- **Exercise details**: Can you gather every line of the records below that contains the string "height", copying each in full? Case counts, so match capitals exactly.

>> begin

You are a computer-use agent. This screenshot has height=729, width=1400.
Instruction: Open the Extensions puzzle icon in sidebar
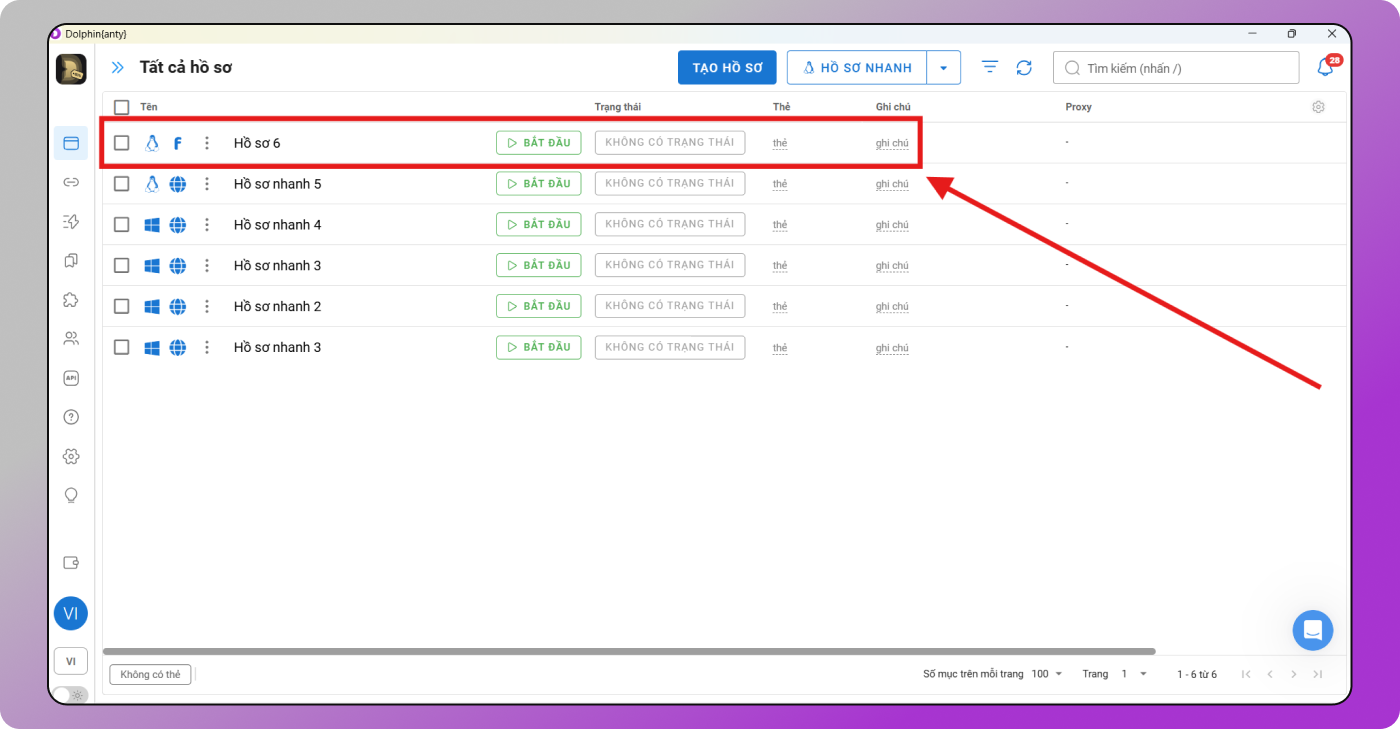click(71, 300)
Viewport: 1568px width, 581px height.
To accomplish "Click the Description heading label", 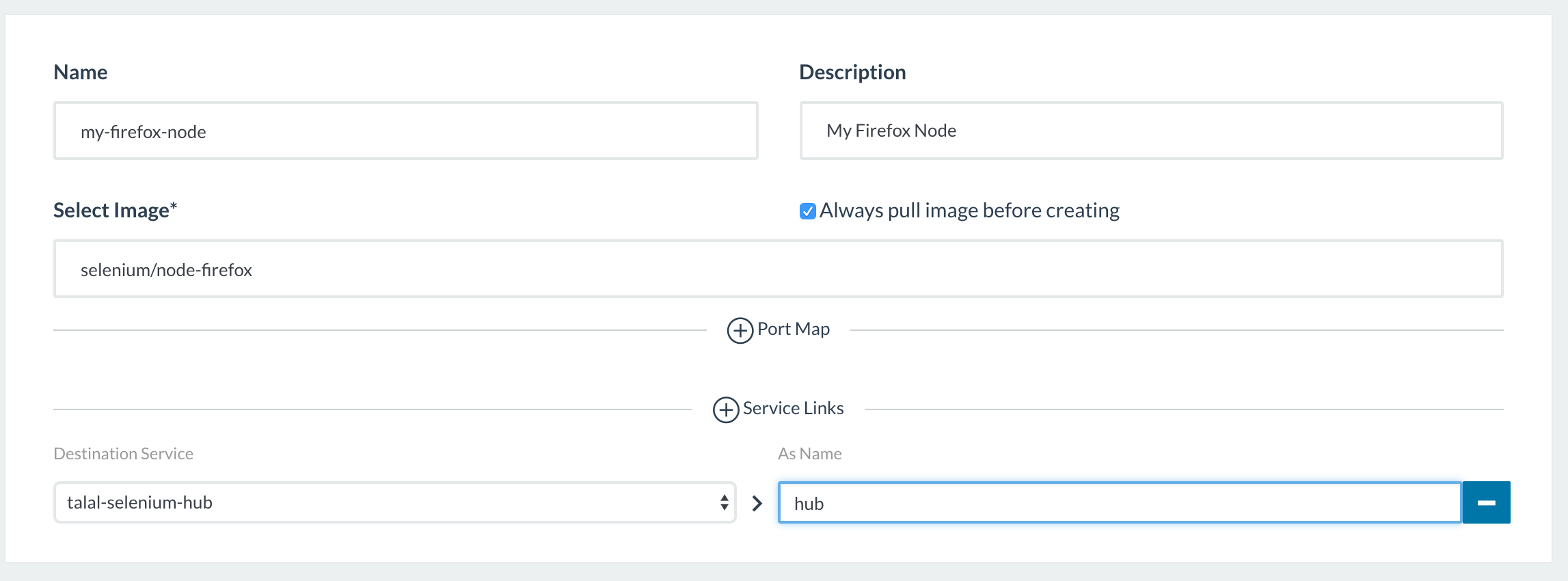I will 852,72.
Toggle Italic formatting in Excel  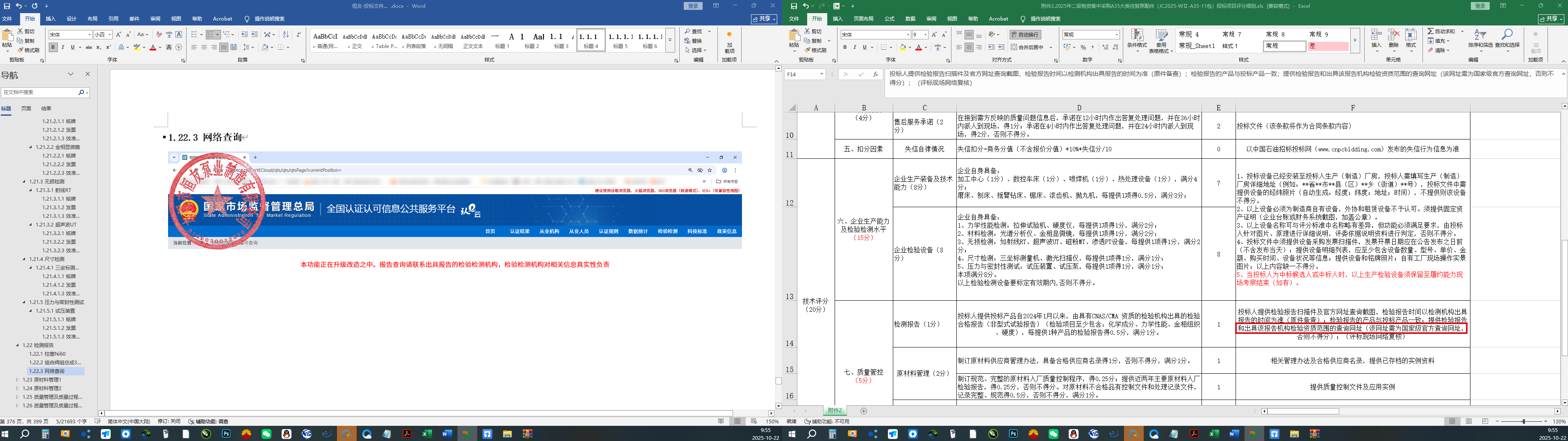click(x=854, y=48)
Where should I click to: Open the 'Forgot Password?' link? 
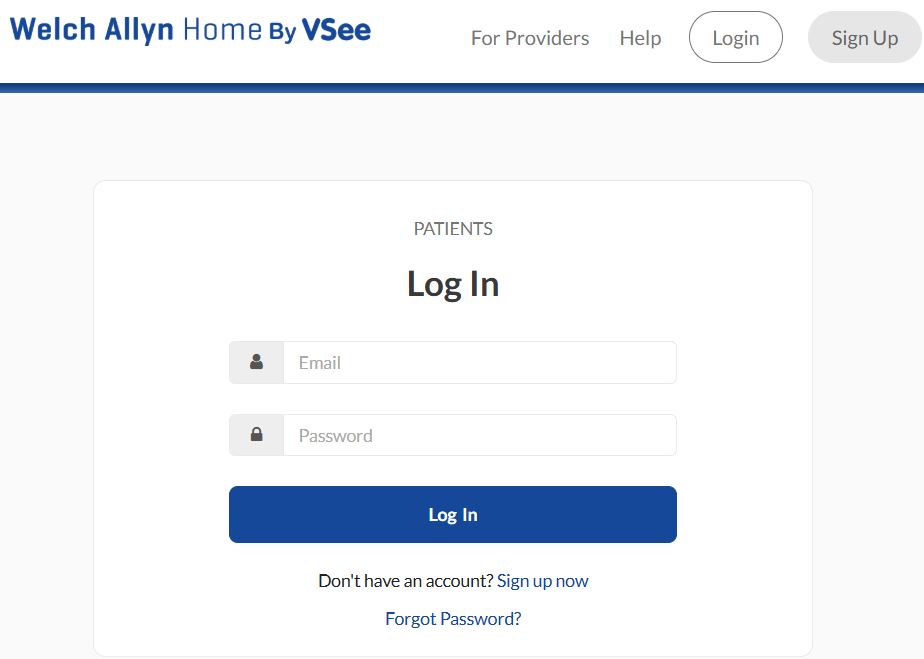coord(453,619)
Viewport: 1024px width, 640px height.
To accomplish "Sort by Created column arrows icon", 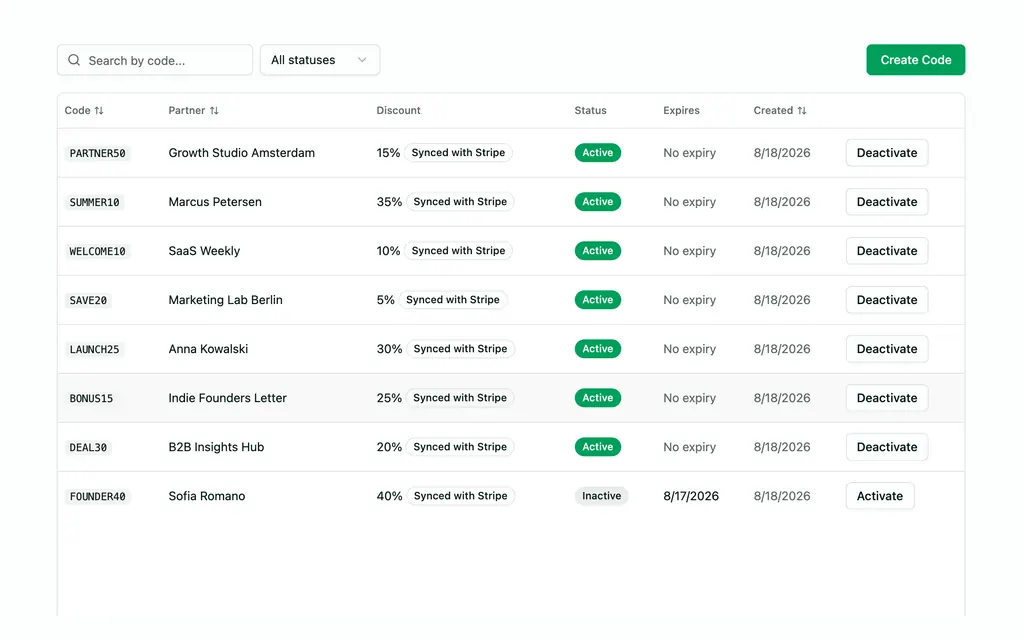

>> end

- **Finished answer**:
You are a computer-use agent. This screenshot has height=729, width=1400.
Viewport: 1568px width, 581px height.
Viewport: 1024px width, 640px height.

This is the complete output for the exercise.